El abogado de Lazo, William Clay, dijo sentirse contrariado por la sentencia, considerando que su cliente cooperó abiertamente con las autoridades federales, y adelantó la posibilidad de apelar el caso.
Inconformidad de la defensa
«Es irracional», afirmó Clay argumentando que Lazo cooperó con los investigadores antes de ser acusado formalmente por un tribunal y no haberse podido demostrar de manera fehaciente su rol en la extorsión.
Clay recordó que muchos de los cubanos traídos por Lazo sabían de antemano a lo que se exponían y estaban muy contentos de llegar a Estados Unidos, a pesar de los costos.
El veredicto de Lazo tiene otras implicaciones para casos pendientes en tribunales de Miami sobre contrabandistas implicados a peloteros cubanos que hoy triunfan en Grandes Ligas, como el jardinero de los Dodgers, Yasiel Puig.
Solo Martín fue identificado por su nombre en la acusación federal, pues el pelotero presentó una demanda civil contra la firma mexicana Estrellas del Béisbol ante un tribunal del condado de Broward, el pasado año. Lazo era accionista de Estrellas del Béisbol, que reclamaba que Martín no había cumplido con un acuerdo de pago establecido antes de llegar a México.
Martín firmó un contrato de Grandes Ligas por $15.5 millones en el 2011,
Cadena de ilegalidades
En la acusación de Lazo, presentada por la fiscalía el pasado diciembre, figuraban además Joel Martínez Hernández, de 37 y ex vecino de Miami-Dade; y Yilian Hernández, de 30 y residente de Hialeah, bajo cargos de conspirar para cometer tráfico humano.
Martínez está también cumpliendo prisión con sentencia de siete años, tras haber sido hallados culpables de lavado de dinero en operaciones fraudulentas para desfalcar al programa de Medicare.
Un círculo delictivo que engloba el desangramiento al Medicare con el contrabando humano de peloteros y la extorsión de personas, a cargo de redes de traficantes cubanos, mayormente llegados a Estados Unidos en la última década.

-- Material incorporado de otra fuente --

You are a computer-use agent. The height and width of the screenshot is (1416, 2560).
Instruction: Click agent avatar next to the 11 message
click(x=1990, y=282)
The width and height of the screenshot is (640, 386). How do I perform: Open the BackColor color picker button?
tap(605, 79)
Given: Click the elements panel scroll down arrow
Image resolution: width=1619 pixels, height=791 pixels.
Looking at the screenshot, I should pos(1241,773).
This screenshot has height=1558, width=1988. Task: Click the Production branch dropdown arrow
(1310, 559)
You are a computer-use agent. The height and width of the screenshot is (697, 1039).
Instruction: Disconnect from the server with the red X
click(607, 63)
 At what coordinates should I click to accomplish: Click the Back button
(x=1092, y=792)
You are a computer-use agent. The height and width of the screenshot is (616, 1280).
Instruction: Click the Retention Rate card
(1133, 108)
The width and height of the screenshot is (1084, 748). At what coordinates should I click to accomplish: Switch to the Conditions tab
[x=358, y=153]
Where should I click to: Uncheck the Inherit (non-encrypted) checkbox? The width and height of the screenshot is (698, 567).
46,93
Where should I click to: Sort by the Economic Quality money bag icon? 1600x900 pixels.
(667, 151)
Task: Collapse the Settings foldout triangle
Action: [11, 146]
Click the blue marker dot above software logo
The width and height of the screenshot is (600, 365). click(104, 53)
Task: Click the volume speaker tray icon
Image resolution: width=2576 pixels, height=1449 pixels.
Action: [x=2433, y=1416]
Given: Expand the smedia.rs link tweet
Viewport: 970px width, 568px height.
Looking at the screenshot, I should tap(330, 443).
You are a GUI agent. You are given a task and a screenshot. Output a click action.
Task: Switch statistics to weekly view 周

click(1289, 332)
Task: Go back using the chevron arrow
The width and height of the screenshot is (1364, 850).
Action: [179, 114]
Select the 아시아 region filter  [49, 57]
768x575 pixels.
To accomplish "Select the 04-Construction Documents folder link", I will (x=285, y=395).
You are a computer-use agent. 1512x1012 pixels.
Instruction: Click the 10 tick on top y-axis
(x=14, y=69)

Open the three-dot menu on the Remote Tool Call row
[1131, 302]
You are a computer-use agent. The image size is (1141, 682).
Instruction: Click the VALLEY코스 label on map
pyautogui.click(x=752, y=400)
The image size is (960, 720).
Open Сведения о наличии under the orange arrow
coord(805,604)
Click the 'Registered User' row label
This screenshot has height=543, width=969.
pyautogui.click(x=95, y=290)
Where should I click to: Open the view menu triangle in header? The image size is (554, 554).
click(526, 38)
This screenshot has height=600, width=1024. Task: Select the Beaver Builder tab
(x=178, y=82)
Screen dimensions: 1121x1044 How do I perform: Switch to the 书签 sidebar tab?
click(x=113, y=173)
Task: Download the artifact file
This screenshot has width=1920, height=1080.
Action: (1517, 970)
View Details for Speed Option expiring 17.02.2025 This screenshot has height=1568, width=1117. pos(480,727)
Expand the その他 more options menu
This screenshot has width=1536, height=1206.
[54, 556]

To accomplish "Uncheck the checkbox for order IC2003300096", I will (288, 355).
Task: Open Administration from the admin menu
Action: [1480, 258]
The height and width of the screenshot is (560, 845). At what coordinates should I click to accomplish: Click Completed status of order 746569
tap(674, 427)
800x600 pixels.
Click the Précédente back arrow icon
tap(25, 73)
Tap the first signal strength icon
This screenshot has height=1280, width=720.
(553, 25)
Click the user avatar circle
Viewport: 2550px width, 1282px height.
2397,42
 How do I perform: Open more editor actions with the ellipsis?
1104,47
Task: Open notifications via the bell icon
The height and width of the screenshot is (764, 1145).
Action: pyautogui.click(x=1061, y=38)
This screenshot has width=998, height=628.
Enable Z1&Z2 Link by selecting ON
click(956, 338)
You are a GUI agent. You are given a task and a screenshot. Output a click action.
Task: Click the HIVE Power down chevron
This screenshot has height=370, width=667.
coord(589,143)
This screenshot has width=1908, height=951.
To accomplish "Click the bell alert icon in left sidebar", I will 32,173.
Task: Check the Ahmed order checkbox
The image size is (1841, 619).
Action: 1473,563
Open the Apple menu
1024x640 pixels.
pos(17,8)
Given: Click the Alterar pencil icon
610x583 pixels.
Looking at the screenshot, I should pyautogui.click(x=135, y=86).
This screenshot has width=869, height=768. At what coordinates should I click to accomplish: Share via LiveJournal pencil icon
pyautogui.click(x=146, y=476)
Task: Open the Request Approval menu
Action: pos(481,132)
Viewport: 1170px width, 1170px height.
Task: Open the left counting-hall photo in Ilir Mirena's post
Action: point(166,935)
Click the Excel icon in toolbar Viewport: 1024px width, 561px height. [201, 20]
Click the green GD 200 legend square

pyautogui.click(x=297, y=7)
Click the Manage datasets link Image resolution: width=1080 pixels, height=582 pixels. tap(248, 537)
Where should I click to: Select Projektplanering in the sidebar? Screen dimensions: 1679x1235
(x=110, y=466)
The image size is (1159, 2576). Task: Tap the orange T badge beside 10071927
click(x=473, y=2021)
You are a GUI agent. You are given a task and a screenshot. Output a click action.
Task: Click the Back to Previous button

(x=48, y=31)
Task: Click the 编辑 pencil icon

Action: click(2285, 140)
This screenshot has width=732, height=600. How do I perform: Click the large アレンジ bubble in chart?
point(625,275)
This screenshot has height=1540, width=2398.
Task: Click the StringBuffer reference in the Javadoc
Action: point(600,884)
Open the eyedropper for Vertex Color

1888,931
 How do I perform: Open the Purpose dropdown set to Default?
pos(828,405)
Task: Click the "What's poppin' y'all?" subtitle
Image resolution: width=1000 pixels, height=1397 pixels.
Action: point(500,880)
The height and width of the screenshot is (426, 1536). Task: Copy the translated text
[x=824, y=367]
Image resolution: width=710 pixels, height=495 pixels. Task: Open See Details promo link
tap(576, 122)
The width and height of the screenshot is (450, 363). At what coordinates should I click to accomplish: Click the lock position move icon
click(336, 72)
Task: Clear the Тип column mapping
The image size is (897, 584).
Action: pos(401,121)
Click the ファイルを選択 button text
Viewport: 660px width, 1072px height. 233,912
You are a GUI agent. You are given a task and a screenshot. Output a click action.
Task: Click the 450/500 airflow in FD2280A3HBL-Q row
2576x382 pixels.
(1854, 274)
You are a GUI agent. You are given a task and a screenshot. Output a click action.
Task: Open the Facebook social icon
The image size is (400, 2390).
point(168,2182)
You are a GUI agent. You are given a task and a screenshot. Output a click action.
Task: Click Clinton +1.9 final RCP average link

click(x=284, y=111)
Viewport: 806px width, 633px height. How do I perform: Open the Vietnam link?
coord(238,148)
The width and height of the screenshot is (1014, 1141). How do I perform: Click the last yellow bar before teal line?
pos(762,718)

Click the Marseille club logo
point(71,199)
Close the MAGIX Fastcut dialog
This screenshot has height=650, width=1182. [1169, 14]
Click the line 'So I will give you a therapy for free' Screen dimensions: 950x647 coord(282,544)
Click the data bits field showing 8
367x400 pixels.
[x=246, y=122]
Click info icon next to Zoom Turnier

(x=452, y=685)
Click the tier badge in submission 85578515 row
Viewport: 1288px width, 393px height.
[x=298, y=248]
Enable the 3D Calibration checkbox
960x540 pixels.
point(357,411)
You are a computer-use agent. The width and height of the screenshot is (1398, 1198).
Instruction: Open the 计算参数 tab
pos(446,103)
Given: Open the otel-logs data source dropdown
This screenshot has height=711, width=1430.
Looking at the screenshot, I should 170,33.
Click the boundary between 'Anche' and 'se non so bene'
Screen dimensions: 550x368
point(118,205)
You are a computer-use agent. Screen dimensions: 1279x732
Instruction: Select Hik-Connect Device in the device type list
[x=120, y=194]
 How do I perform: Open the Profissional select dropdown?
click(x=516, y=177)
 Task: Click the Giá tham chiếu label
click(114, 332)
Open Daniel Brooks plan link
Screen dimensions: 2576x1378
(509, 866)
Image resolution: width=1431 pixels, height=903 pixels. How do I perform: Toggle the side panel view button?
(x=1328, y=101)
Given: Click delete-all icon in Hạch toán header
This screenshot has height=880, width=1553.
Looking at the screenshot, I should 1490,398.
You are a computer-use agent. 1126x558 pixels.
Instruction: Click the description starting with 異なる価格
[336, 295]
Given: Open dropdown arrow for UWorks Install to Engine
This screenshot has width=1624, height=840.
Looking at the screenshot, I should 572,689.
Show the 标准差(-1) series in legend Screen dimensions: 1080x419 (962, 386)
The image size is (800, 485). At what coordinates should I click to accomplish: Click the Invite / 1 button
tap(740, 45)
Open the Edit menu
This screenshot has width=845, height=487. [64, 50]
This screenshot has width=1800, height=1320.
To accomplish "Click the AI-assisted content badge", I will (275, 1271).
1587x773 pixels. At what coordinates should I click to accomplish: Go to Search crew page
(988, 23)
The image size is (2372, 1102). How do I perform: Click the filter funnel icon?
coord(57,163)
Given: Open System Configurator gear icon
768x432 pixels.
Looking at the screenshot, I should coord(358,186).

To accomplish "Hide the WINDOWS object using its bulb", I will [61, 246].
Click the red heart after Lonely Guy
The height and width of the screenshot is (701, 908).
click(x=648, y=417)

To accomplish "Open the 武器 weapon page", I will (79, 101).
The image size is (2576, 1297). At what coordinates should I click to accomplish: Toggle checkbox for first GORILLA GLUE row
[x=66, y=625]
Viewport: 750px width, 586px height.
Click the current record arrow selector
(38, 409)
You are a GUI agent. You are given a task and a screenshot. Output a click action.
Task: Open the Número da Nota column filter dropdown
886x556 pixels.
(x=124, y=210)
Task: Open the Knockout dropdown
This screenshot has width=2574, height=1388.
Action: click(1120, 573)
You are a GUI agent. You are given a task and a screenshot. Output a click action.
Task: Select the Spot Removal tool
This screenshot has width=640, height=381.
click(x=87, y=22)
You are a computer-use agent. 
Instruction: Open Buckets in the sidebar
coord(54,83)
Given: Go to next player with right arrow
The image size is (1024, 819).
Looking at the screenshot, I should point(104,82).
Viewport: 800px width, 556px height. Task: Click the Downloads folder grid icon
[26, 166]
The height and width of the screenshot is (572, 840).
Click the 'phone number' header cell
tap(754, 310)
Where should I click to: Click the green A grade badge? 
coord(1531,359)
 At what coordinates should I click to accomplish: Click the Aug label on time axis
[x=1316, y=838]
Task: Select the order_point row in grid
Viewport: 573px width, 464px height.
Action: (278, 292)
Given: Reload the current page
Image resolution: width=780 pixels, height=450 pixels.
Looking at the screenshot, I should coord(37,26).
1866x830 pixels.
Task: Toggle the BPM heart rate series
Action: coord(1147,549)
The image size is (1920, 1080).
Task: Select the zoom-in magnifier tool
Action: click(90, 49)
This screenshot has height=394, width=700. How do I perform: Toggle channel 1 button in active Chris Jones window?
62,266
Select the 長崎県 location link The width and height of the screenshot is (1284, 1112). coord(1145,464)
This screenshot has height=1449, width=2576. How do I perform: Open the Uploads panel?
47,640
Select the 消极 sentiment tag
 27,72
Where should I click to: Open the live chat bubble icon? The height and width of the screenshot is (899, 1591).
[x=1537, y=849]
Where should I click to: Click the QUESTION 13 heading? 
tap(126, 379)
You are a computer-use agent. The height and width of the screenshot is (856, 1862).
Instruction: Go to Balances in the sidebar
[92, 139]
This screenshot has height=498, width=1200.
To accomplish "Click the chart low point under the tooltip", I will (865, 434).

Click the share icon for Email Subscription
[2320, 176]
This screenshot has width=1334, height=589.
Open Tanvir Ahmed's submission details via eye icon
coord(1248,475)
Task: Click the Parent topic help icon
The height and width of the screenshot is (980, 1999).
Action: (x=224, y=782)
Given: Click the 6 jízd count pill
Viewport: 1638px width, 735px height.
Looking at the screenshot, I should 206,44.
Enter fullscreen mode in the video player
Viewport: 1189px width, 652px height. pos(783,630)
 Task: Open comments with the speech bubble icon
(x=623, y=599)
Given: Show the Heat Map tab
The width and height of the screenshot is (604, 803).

El pasado septiembre, otro residente de Miami, Gilberto Suárez. presuntamente vinculado a la operación para traer a Puig a Estados Unidos se declaró no culpable de las acusaciones de tráfico humano. La acusación menciona los casi $3 millones en efectivo que Suárez habría obtenido del contrato de Puig, y que le permitió hacer una vida holgada en Miami, donde adquirió un condominio, una vivienda, un Porsche 2013 y un Mercedez-Benz 2014.